依頼:
下の行をすべて書き直し、「computer-use agent」を「desktop agent」に変えてください。それ以外は一切変えないでください。

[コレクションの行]
- - - -

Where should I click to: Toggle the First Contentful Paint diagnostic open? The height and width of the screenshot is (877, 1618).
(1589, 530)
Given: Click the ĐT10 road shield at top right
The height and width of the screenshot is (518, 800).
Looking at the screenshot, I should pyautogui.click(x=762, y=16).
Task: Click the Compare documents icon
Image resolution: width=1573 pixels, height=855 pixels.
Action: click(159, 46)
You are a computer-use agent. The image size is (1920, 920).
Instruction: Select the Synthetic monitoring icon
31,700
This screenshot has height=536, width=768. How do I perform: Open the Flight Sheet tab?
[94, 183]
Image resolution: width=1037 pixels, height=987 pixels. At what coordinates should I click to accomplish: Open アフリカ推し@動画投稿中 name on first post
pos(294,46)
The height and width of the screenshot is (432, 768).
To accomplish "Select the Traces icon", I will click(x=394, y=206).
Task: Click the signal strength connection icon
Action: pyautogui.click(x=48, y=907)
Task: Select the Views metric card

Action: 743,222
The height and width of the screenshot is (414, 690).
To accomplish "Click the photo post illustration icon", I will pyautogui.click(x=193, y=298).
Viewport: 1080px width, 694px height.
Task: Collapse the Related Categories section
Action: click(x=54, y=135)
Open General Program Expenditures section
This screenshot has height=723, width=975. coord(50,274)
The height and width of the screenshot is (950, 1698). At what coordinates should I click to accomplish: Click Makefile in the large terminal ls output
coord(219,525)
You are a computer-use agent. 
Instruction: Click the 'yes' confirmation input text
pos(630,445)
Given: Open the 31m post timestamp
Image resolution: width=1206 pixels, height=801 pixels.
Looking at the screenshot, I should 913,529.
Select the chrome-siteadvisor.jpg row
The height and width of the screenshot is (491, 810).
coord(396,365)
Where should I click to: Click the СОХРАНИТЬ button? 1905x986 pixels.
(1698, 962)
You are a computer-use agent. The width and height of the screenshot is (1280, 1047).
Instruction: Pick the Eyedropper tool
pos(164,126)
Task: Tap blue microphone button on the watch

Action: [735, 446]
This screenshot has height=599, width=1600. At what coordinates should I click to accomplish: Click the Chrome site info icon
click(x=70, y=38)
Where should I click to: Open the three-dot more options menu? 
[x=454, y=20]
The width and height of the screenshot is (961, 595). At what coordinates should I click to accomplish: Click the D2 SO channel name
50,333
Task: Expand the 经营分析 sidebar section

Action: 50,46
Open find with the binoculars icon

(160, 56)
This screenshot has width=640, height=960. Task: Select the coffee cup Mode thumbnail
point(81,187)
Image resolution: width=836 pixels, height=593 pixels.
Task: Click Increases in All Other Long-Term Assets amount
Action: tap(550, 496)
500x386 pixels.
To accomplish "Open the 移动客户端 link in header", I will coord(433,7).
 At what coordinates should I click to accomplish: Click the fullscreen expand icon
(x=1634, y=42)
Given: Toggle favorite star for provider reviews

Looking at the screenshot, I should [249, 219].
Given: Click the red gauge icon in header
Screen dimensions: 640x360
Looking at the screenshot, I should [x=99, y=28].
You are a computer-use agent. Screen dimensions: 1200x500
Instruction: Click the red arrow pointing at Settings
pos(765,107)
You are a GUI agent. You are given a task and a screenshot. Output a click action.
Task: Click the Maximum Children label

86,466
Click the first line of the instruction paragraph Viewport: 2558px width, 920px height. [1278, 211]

- - - -

解答:
Where should I click to: Toggle the First Contentful Paint diagnostic open? The height and width of the screenshot is (877, 1618).
(1589, 530)
Given: Click the ĐT10 road shield at top right
The height and width of the screenshot is (518, 800).
Looking at the screenshot, I should pyautogui.click(x=762, y=16).
Task: Click the Compare documents icon
Image resolution: width=1573 pixels, height=855 pixels.
Action: click(159, 46)
You are a desktop agent. The image size is (1920, 920).
Instruction: Select the Synthetic monitoring icon
31,700
This screenshot has height=536, width=768. How do I perform: Open the Flight Sheet tab?
[94, 183]
Image resolution: width=1037 pixels, height=987 pixels. At what coordinates should I click to accomplish: Open アフリカ推し@動画投稿中 name on first post
pos(294,46)
The height and width of the screenshot is (432, 768).
To accomplish "Select the Traces icon", I will click(x=394, y=206).
Task: Click the signal strength connection icon
Action: pyautogui.click(x=48, y=907)
Task: Select the Views metric card

Action: 743,222
The height and width of the screenshot is (414, 690).
To accomplish "Click the photo post illustration icon", I will pyautogui.click(x=193, y=298).
Viewport: 1080px width, 694px height.
Task: Collapse the Related Categories section
Action: click(x=54, y=135)
Open General Program Expenditures section
This screenshot has height=723, width=975. coord(50,274)
The height and width of the screenshot is (950, 1698). At what coordinates should I click to accomplish: Click Makefile in the large terminal ls output
coord(219,525)
You are a desktop agent. 
Instruction: Click the 'yes' confirmation input text
pos(630,445)
Given: Open the 31m post timestamp
Image resolution: width=1206 pixels, height=801 pixels.
Looking at the screenshot, I should 913,529.
Select the chrome-siteadvisor.jpg row
The height and width of the screenshot is (491, 810).
coord(396,365)
Where should I click to: Click the СОХРАНИТЬ button? 1905x986 pixels.
(1698, 962)
You are a desktop agent. The width and height of the screenshot is (1280, 1047).
Instruction: Pick the Eyedropper tool
pos(164,126)
Task: Tap blue microphone button on the watch

Action: [735, 446]
This screenshot has height=599, width=1600. At what coordinates should I click to accomplish: Click the Chrome site info icon
click(x=70, y=38)
Where should I click to: Open the three-dot more options menu? 
[x=454, y=20]
The width and height of the screenshot is (961, 595). At what coordinates should I click to accomplish: Click the D2 SO channel name
50,333
Task: Expand the 经营分析 sidebar section

Action: 50,46
Open find with the binoculars icon

(160, 56)
This screenshot has width=640, height=960. Task: Select the coffee cup Mode thumbnail
point(81,187)
Image resolution: width=836 pixels, height=593 pixels.
Task: Click Increases in All Other Long-Term Assets amount
Action: tap(550, 496)
500x386 pixels.
To accomplish "Open the 移动客户端 link in header", I will coord(433,7).
 At what coordinates should I click to accomplish: Click the fullscreen expand icon
(x=1634, y=42)
Given: Toggle favorite star for provider reviews

Looking at the screenshot, I should [249, 219].
Given: Click the red gauge icon in header
Screen dimensions: 640x360
Looking at the screenshot, I should [x=99, y=28].
You are a desktop agent. Screen dimensions: 1200x500
Instruction: Click the red arrow pointing at Settings
pos(765,107)
You are a GUI agent. You are given a task and a screenshot. Output a click action.
Task: Click the Maximum Children label

86,466
Click the first line of the instruction paragraph Viewport: 2558px width, 920px height. [1278, 211]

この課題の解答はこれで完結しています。